>> Start
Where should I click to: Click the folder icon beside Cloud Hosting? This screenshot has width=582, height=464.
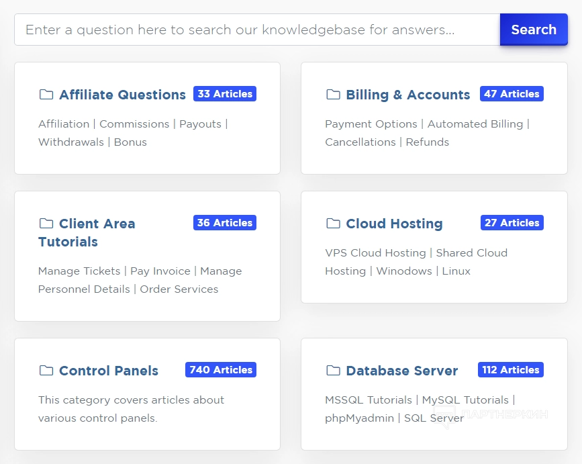click(x=333, y=224)
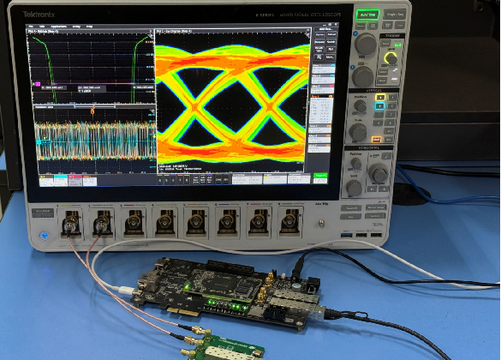
Task: Open the Applications menu
Action: (58, 27)
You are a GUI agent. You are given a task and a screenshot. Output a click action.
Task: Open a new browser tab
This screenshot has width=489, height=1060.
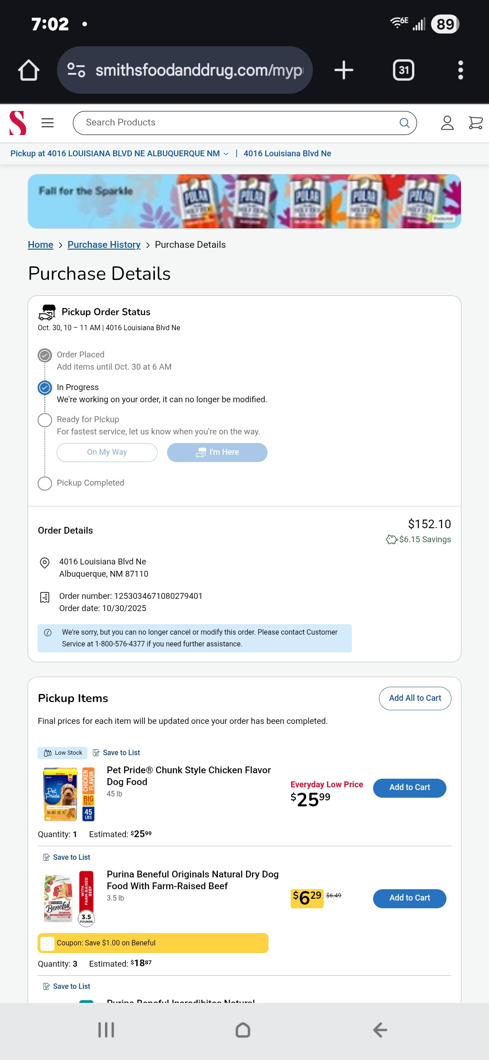point(344,70)
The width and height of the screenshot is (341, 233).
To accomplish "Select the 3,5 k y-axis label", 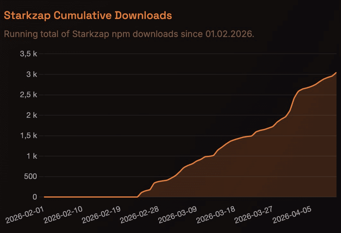I will (29, 54).
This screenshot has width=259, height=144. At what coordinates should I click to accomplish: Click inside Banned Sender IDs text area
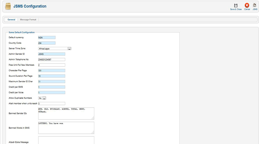click(x=66, y=113)
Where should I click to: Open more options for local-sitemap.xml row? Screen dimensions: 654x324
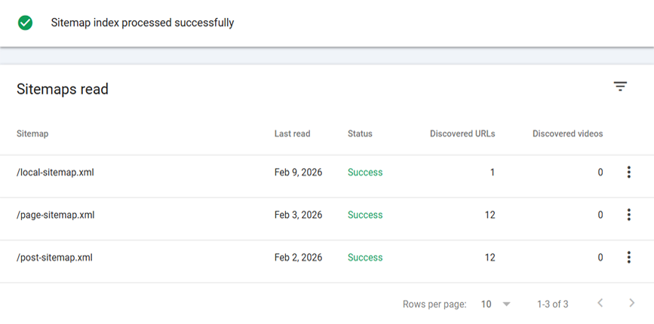(x=628, y=173)
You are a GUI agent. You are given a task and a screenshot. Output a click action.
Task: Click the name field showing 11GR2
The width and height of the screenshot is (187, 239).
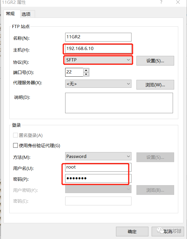coord(98,37)
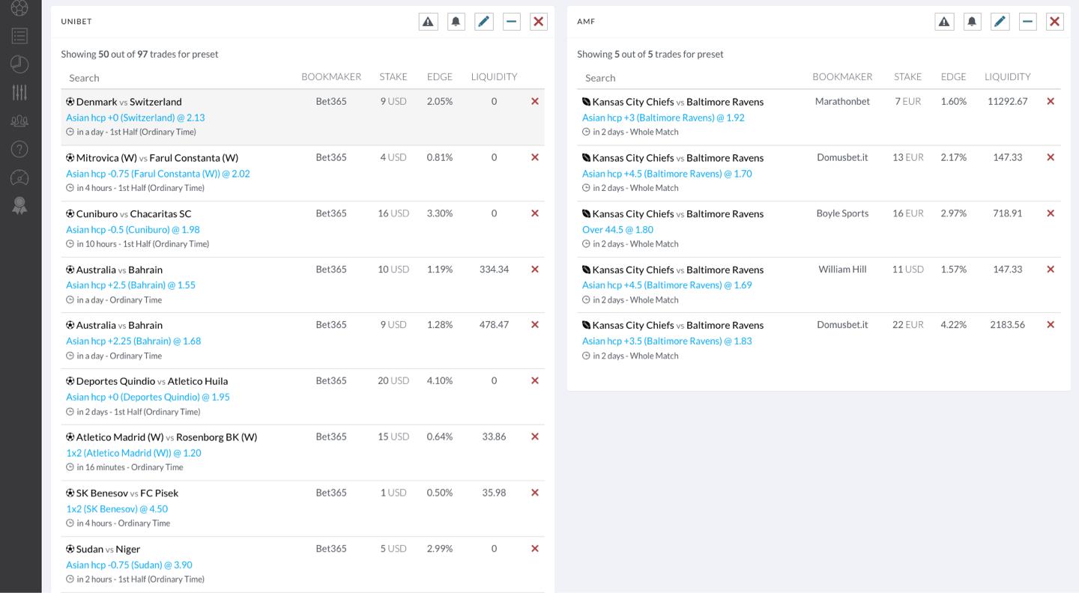Collapse the AMF panel with minus button
1079x593 pixels.
click(x=1028, y=22)
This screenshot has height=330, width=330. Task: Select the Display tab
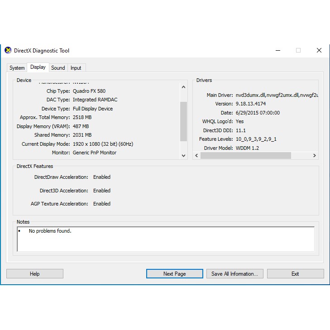(x=38, y=67)
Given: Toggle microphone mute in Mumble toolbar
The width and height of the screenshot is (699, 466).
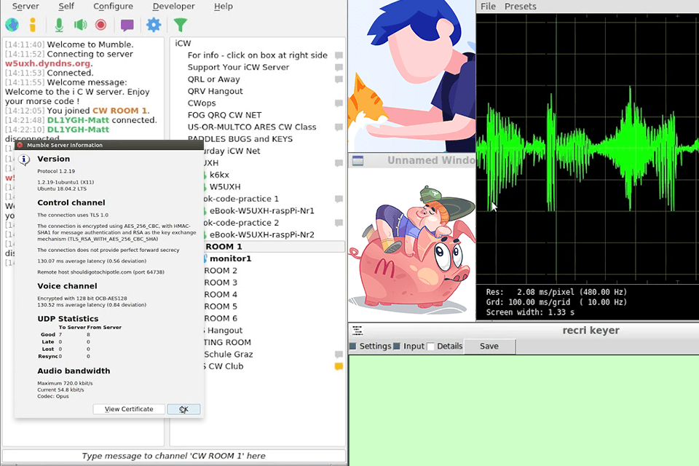Looking at the screenshot, I should [x=59, y=24].
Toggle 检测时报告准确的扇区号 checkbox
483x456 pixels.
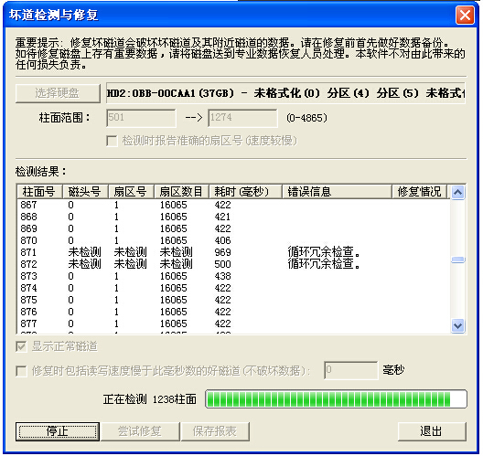click(x=112, y=142)
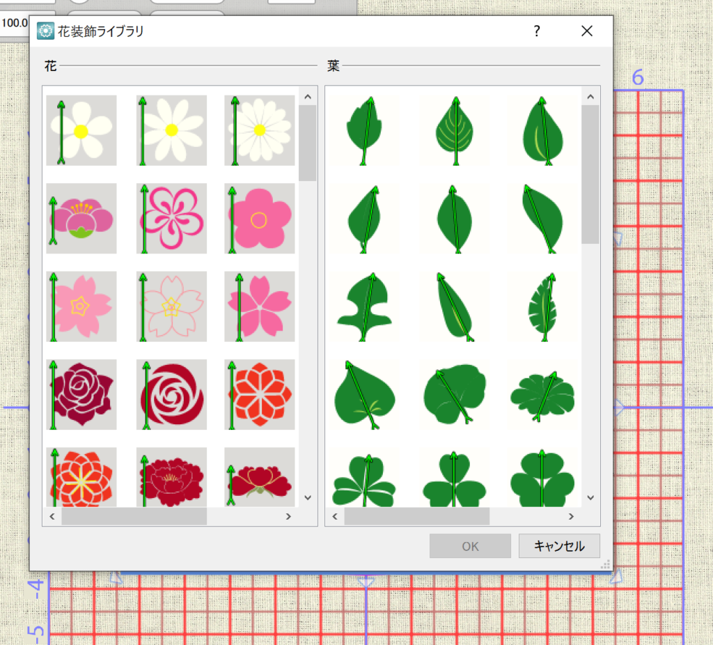Select the pale outlined cherry blossom
This screenshot has width=713, height=645.
(x=171, y=306)
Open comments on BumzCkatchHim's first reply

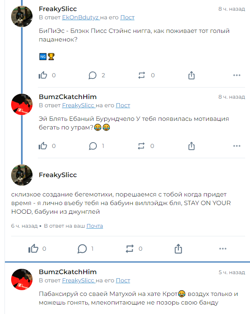tap(93, 146)
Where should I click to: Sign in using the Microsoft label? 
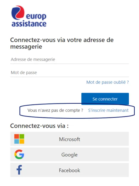coord(70,139)
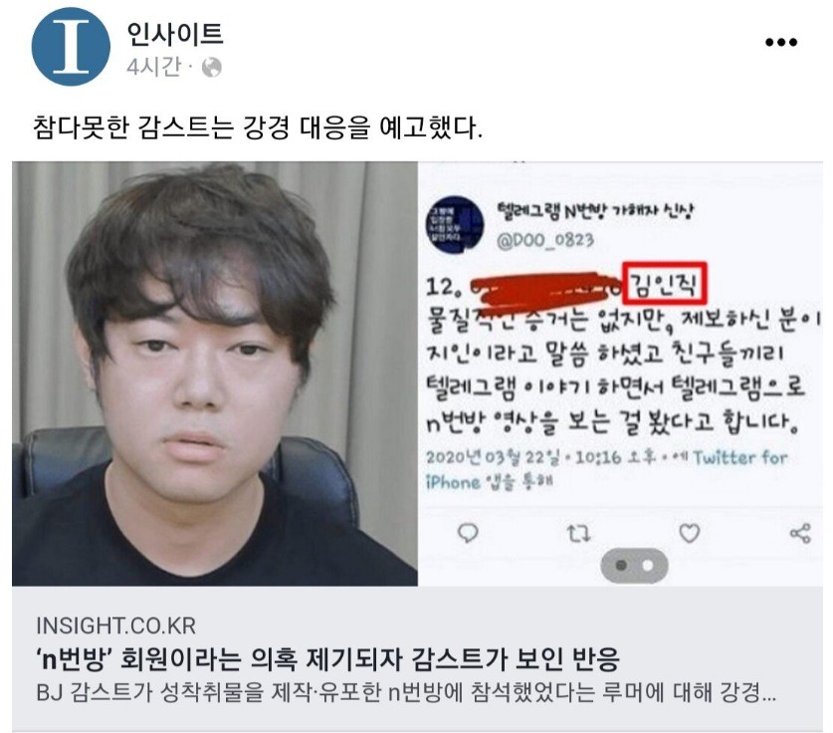The image size is (833, 733).
Task: Click the red-boxed name in the tweet
Action: point(665,286)
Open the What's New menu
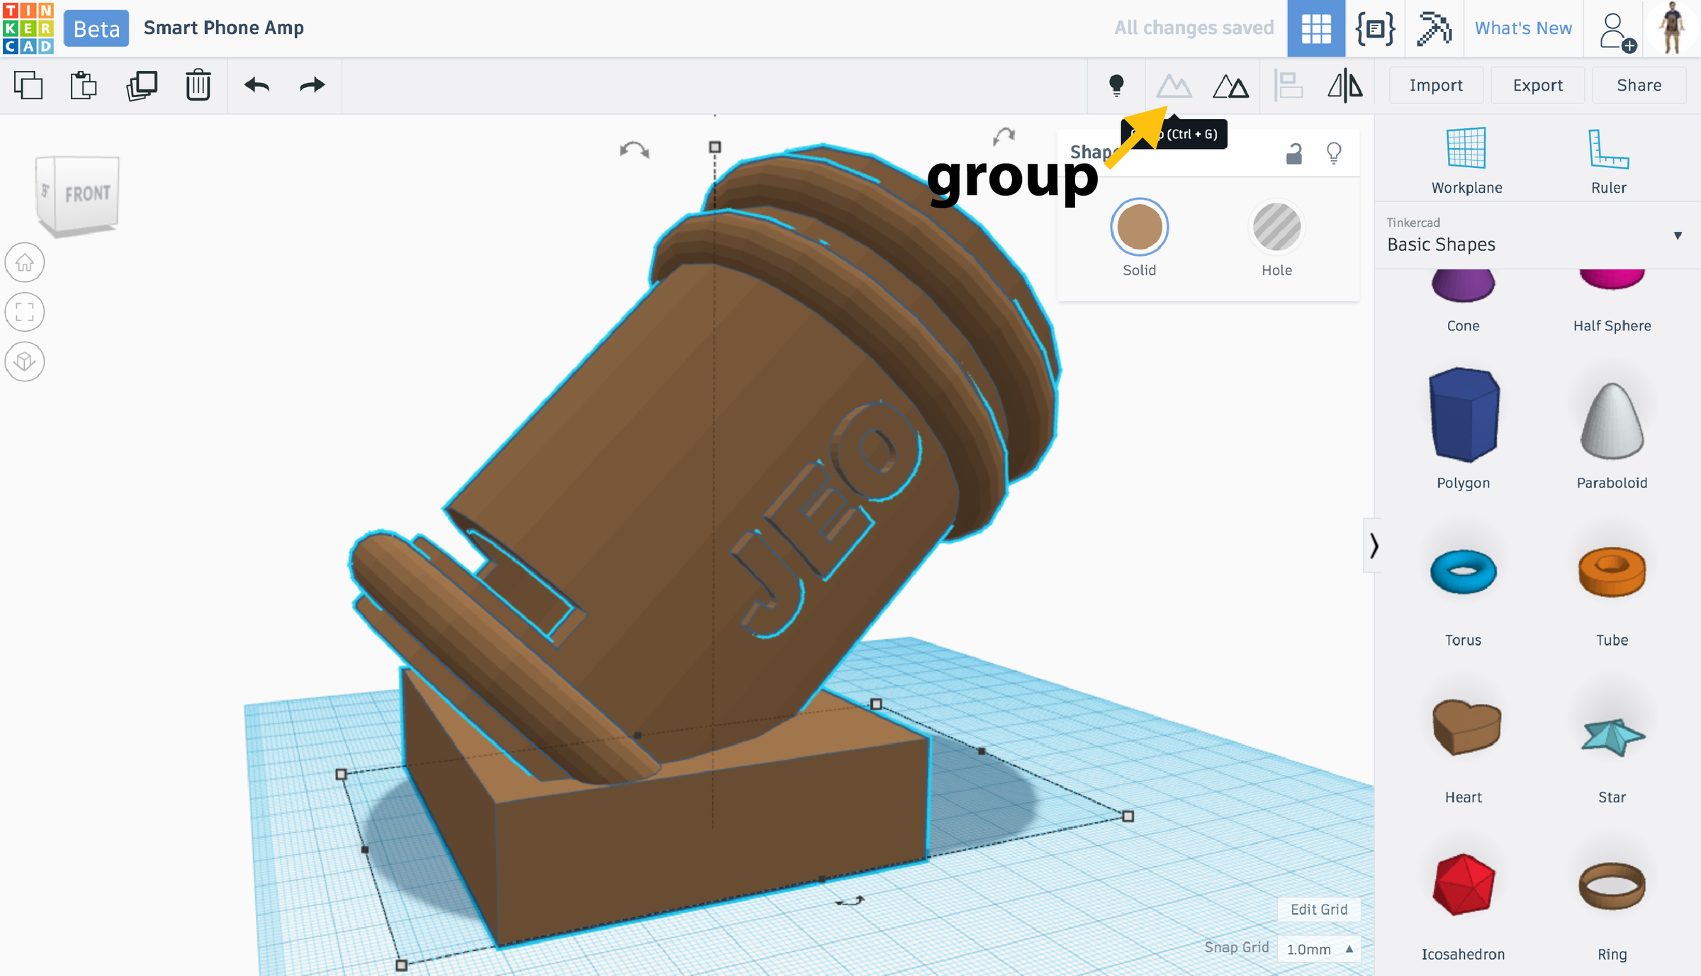1701x976 pixels. click(1523, 28)
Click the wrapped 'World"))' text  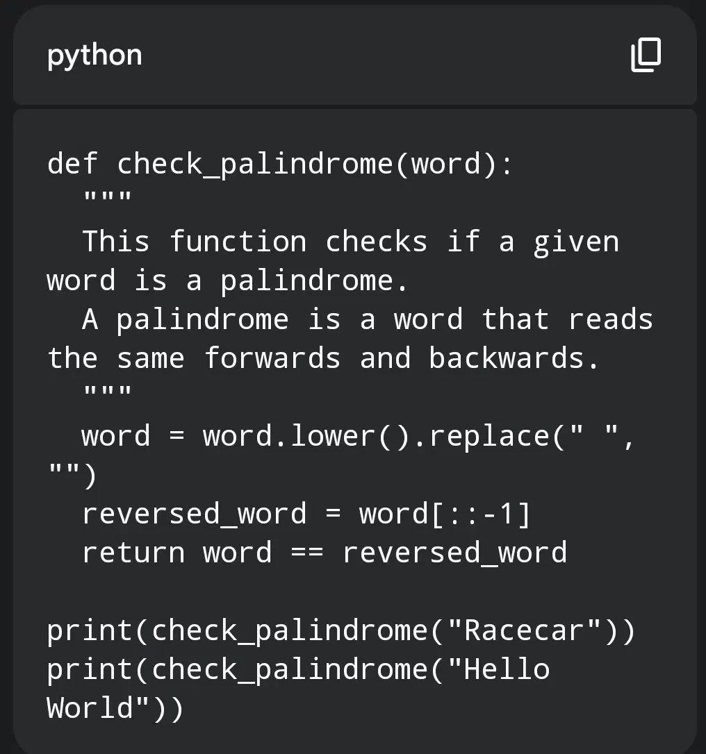(115, 708)
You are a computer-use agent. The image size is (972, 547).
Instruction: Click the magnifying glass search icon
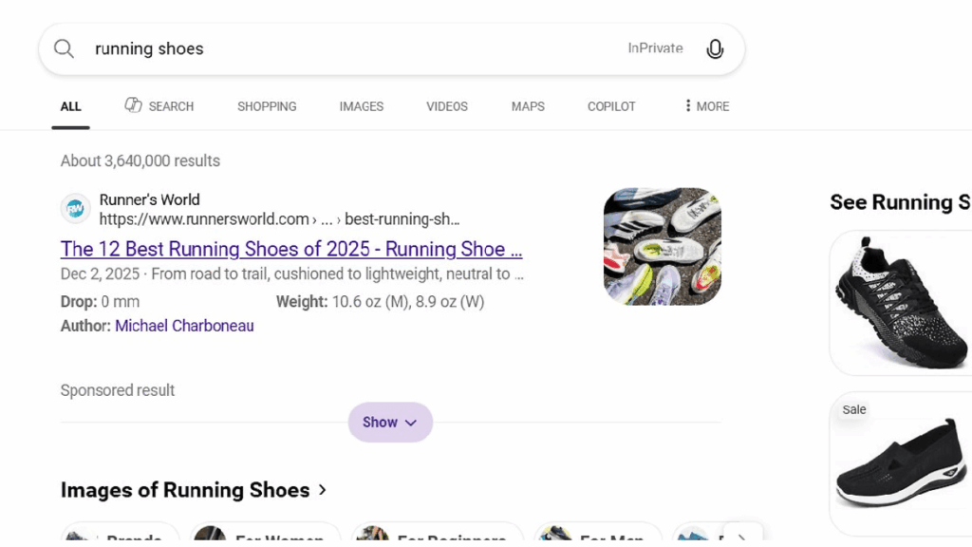click(x=63, y=48)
>> End
• _What is needed_
Rewrite everything from the line containing "This screenshot has height=330, width=330." down to the line containing "Looking at the", swapping "Display" for "Audio" and changing nothing else. Leave the pictures out of your answer.

• _The output_
This screenshot has height=330, width=330. Task: Select the Audio tab
(x=38, y=67)
Given: Toggle microphone mute in Mumble toolbar
The width and height of the screenshot is (699, 466).
Looking at the screenshot, I should [x=59, y=24].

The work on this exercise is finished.